Most data repositories will allow you to place a temporary embargo on the publishing of your dataset. During this embargo period the description of the dataset is published, and the data is only accessible by approved collaborators or cross-institutional teams. However, what is the argument for even publishing data up front prior to releasing it? Are we purely publishing our data to satisfy our own moralistic stance? To appear holier-than-thou, when in reality, we're merely minting a new DOI to go against our portfolio of data?

Concrete examples of when open data has worked

So we hopefully at this point agree that it is neccessary to publish your data, here at asencis we're agnostic to when that data becomes open.

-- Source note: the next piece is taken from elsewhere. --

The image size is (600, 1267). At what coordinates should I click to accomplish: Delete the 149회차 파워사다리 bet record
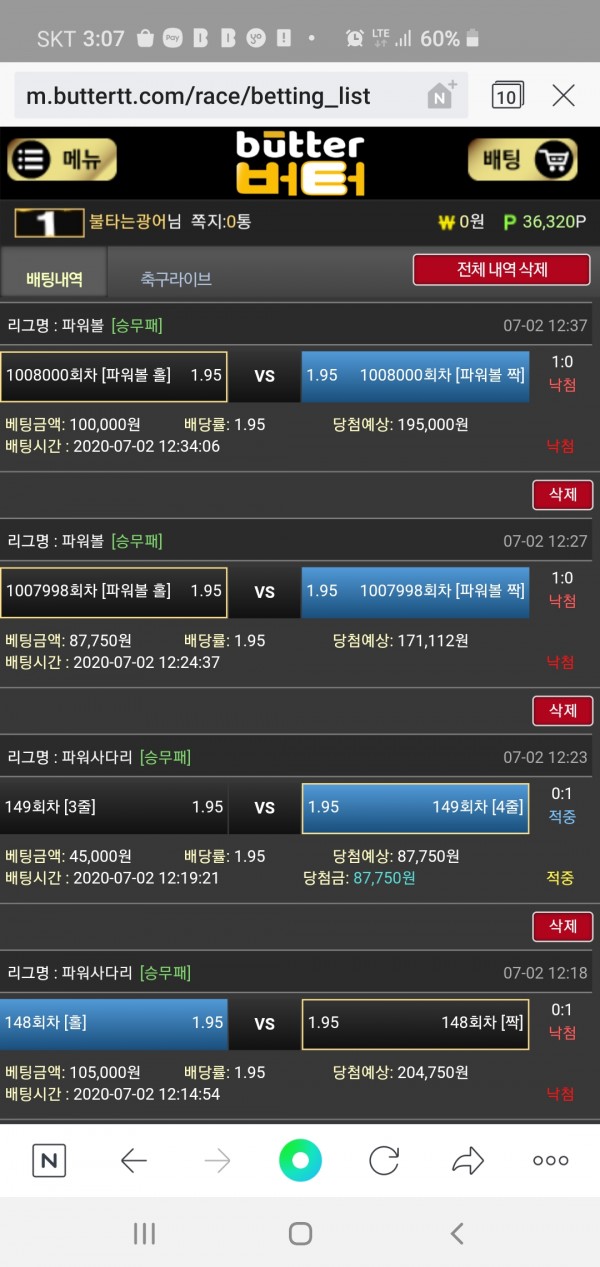click(x=562, y=927)
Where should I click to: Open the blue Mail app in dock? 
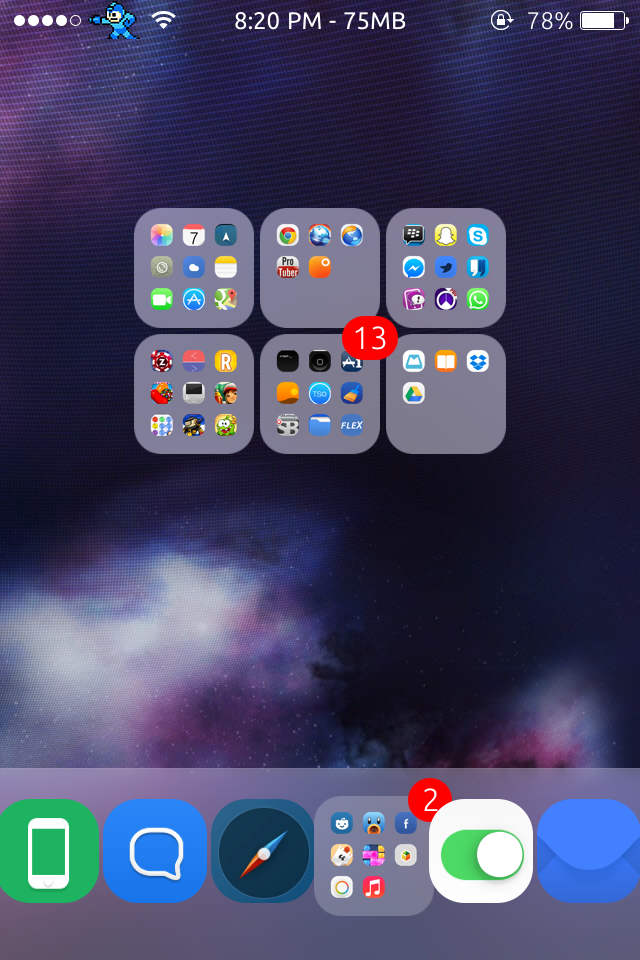click(x=590, y=851)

As long as the data becomes open within a reasonable time frame.

But does publishing your data actually make a real-world difference to real-world research?

Take Purvesh Khatri's active mining of open clinical datasets. This mining of data led to the discovery of what is known as a gene-expression pattern that corresponds to active tuberculosis (TB). His gene-expression pattern proposed a possible diagnostic method for TB that does not require the collection of sputum samples. Purvesh didn't need to run clinical trials by himself and, better still, he didn't need to have his own laboratory. He was able to just take a look at what's available publicly and openly, and make some really astonishing discoveries.

Another example of open data efficacy making a real-world difference was the Alzheimer's disease Neuroimaging Initiative (ADNI). ADNI aimed to validate a specific model of how different AD biomarkers change during the development of Alzheimer's disease. This initiative agreed to assemble common datasets and work collaboratively, making every finding public, and has made massive strides in being able to diagnose, and most importantly, to predict the onset of AD.

In the world of astronomy, both the Sloan Digital Sky Survey (SDSS) and the Hubble Space Telescope (HST) have provided large swathes of the data in their repositories open to the public. At the time of writing, there have been over 5600 published papers based on the SDSS open data. Furthermore, Oxford University, headed by Prof. Chris Lintott, used the SDSS to provide the data needed to drive forward the Galaxy Zoo project. It was one of the first citizen science projects. Millions of people, including primary-school students and middle-school students are using the data to classify the galaxies for astronomers. Allowing the public to participate in several key scientific discoveries.

So, when should we publish?

There are, of course, many examples of when data publishing both as soon as the data is available, and long after intellectually property dibs have run out have been successful. The key, in our mind, to open data publishing is that the data is published, and open for all, with both meticulous meta-data descriptions that describe the experimental conditions as accurately as possible and the tools and resources necessary for understanding the dataset. A trusted data repository should therefore be responsible for representing the interests of the researchers who create the data and supporting their research workflow and the propensity and ease to which they can work collaboratively. It must ensure that the data are well organized and are not maliciously tampered with. A responsible data repository of this nature could reduce the probability of data misuse. Here at asencis, we're aiming to achieve this open data holy grail.